Alibaba Group will have 51 percent controlling shares to Dufry’s 49 percent. The joint venture combines Alibaba’s established network and digital capabilities with Dufry’s China travel retail business and operational skills, the statement said.
“We expect this collaboration to drive growth in Asia and with Chinese customers worldwide with the support of new digital technologies,” said Dufry Chief Executive Julian Diaz on Monday.
As the coronavirus pandemic halts global travel, Dufry’s revenue fell by 62 percent to 1.59 billion Swiss francs ($1.74 billion) in the first half of 2020. It is increasing presence in China’s travel retail markets as effective containment of the outbreak allowed the country to travel again.
With 14,941 flights booked during the country’s eight-day National Day holiday that started on October 1, total air travel booking is comparable with the same period last year.
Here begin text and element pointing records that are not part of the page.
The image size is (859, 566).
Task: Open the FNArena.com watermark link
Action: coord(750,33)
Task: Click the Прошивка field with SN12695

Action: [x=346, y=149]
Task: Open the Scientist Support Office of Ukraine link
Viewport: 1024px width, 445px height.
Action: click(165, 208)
Bookings for domestic flights have increased by 10.5 percent, data from China’s aviation authority showed.
Dufry is proposing a capital increase that will raise up to 700 million Swiss francs, which Alibaba is to subscribe to up to 250 million Swiss francs of shares.
China currently taxes imported consumer goods, such as garments and beauty products, an average of 6.9 percent and high-end cosmetics by 15 percent. But tariffs for many luxury products, such as perfumes and watches, exceed 30 percent.
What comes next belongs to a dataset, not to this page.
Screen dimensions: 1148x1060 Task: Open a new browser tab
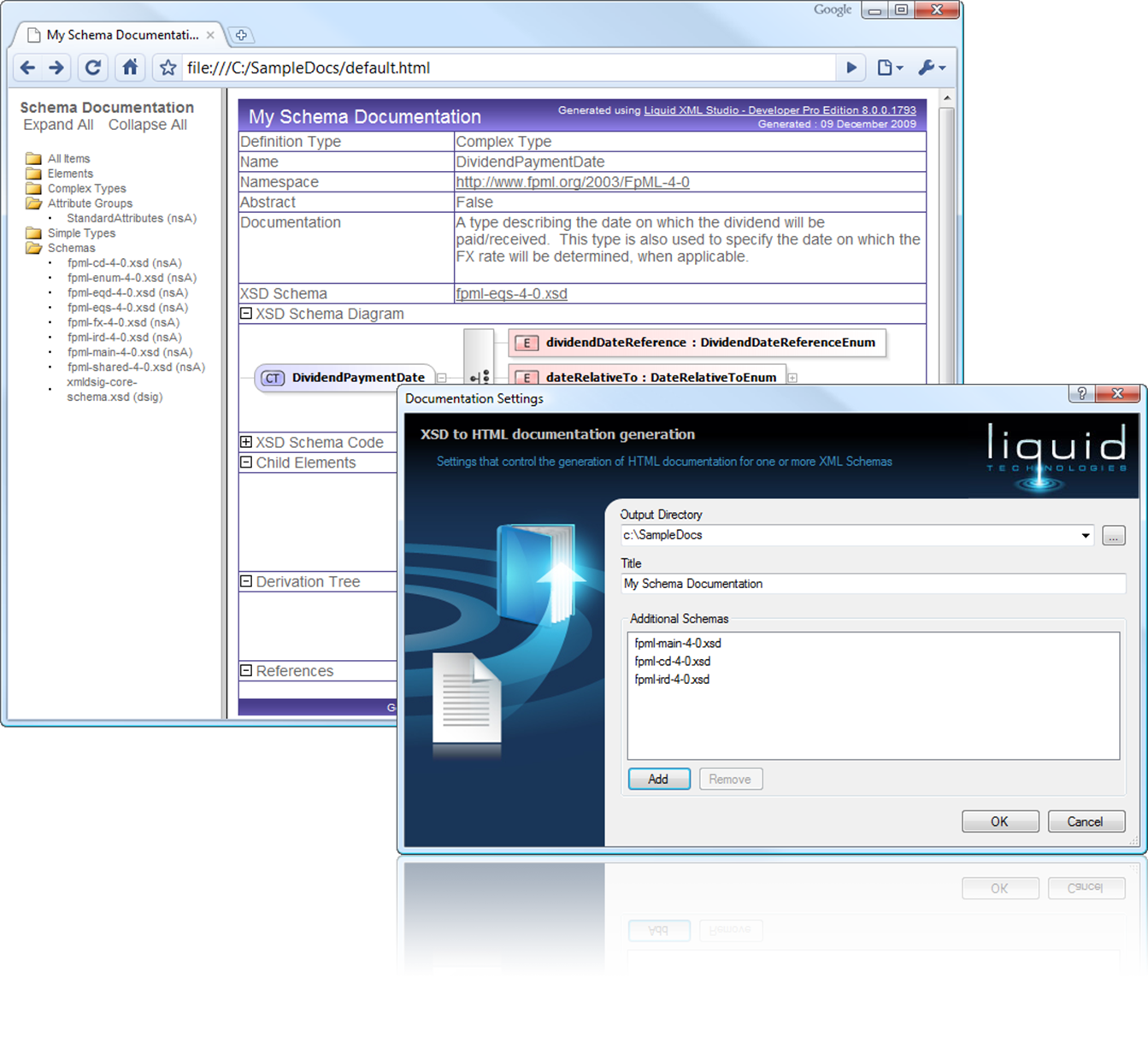click(241, 35)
Duty-free retail sales in the country exceeded 50 billion yuan ($7.36 billion) in 2019, according to a China Securities report.
Duty-free shops in China, which allow all travelers, not just international ones to buy, have seen a surge in sales.
South China’s island province of Hainan has offered greater visa-free access and duty-free shopping for tourists since July 1. Meanwhile, the annual quota for individuals making duty-free purchases on the island tripled to 100,000 yuan, and the duty-free product catalog increased from 38 to 45 items with some electronic products and wines newly added to the duty-free list.
China’s duty-free retail giant China Duty Free Group owns all four offshore duty-free shops in Hainan. Its parent company China Tourism Group Duty Free generated 19.3 million yuan in revenue in the first half of 2020, beating Dufry as the world’s largest duty-free retailer.
Its sales in Hainan were the primary driver for China Tourism Group Duty Free’s revenue boost, contributing 47 percent in the first half of the year. Hainan recorded 8.61 billion yuan in visitor duty-free spending from July 1 to September 30, a surge of 227.5 percent year on year, the local customs data showed.